To understand the molecular differences in early and late onset breast tumorigenesis, attempts have been made in the present study to analyze the alterations (deletion/amplification) of BRCA1, BRCA2, BRCAX, TP53, ATM, RB1, and Cyclin D1, with use of intragenic markers in 30 early (40 years of age) and 33 late onset (>40 years of age) BCs. We have also assessed the alterations of these genes in 11 other types of breast lesions in younger and older women. Potential relationships between alterations at these loci and the prognostic significance and histopathological features of the carcinomas are examined.

	MATERIALS AND METHODS

TOP ABSTRACT INTRODUCTION MATERIALS AND METHODS RESULTS DISCUSSION REFERENCES

 
Sample Collection and Clinical Data
Seventy-four primary tumors and their corresponding normal tissues or peripheral blood leukocytes (PBLs) were obtained from 70 unrelated patients with breast tumors who were undergoing surgery at the hospital section of Chittaranjan National Cancer Institute, Kolkata, India. Tissues were frozen immediately and stored at –80°C until further use. Informed consent from both patients and hospital authorities were obtained for sample collection.

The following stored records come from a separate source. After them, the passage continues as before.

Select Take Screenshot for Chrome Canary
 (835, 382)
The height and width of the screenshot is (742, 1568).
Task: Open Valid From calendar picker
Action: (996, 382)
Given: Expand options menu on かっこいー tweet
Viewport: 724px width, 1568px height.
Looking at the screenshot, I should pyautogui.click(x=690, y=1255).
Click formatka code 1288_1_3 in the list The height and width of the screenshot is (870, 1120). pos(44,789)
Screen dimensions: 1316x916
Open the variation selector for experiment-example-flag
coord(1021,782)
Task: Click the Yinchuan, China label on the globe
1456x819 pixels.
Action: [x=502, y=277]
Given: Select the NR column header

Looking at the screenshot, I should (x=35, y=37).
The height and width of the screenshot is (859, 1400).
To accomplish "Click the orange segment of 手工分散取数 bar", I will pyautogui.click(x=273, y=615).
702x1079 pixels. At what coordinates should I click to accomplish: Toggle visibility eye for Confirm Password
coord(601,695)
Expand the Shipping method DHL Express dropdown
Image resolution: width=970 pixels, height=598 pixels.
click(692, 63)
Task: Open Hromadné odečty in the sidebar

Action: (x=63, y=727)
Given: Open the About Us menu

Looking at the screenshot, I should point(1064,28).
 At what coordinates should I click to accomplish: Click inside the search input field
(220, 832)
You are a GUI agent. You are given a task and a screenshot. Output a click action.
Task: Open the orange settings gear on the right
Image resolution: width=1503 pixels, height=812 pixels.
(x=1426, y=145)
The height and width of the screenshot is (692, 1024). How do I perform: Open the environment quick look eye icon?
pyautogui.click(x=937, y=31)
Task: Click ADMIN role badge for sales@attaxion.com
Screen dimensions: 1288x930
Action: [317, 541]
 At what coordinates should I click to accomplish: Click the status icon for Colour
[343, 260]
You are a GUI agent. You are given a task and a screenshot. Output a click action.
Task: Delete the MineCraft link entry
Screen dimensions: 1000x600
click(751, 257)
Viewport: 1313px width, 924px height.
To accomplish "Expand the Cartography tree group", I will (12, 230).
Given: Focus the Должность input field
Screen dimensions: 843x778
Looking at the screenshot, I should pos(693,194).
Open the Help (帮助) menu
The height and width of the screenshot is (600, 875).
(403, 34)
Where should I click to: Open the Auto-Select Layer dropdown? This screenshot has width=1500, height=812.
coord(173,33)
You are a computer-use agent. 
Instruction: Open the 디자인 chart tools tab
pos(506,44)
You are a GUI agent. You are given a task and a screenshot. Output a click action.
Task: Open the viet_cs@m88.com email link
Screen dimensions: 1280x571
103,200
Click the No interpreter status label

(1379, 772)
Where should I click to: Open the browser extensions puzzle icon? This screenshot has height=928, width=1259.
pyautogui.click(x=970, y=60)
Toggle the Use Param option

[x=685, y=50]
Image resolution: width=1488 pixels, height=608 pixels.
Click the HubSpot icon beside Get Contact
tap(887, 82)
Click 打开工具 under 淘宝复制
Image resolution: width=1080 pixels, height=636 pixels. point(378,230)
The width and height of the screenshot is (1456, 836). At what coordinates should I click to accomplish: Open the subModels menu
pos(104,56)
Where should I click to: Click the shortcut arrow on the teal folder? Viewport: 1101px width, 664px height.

Of these 70 patients, 61 presented with carcinoma in at least one breast. Two patients (numbers 2972 and 5287) presented with carcinoma in both breasts, and one patient (number 3924) presented with carcinoma in the right breast and multiple calcified fibroadenoma nodules in the left breast. Two patients (numbers 2610 and 5393) presented with fibroadenosis, and the former had two lumps (T1 and T2) in the same breast at the time of diagnosis. There were three patients with malignant phyllodes, two with benign phyllodes, one with fibroadenoma, and one with atypical ductal hyperplasia (Figs. 1, 2, and 3).

View larger version (77K): [in this window] [in a new window]   FIG. 1. Schematic representation of the pattern of alterations of the different genes observed in group A (40 years). LOH = loss of heterozygosity; ROH = retention of heterozygosity; NI = noninformative; MA1 = microsatellite size alteration of one allele; L = left tumor; R = right tumor; IDC = invasive ductal carcinoma; ILC = invasive lobular carcinoma; WD = well-differentiated; MD = moderately differentiated; PD = poorly differentiated; ND = not determined; NA = not applicable. Family history ++ = history of breast carcinoma only; Family history + = history of carcinomas other than breast carcinoma.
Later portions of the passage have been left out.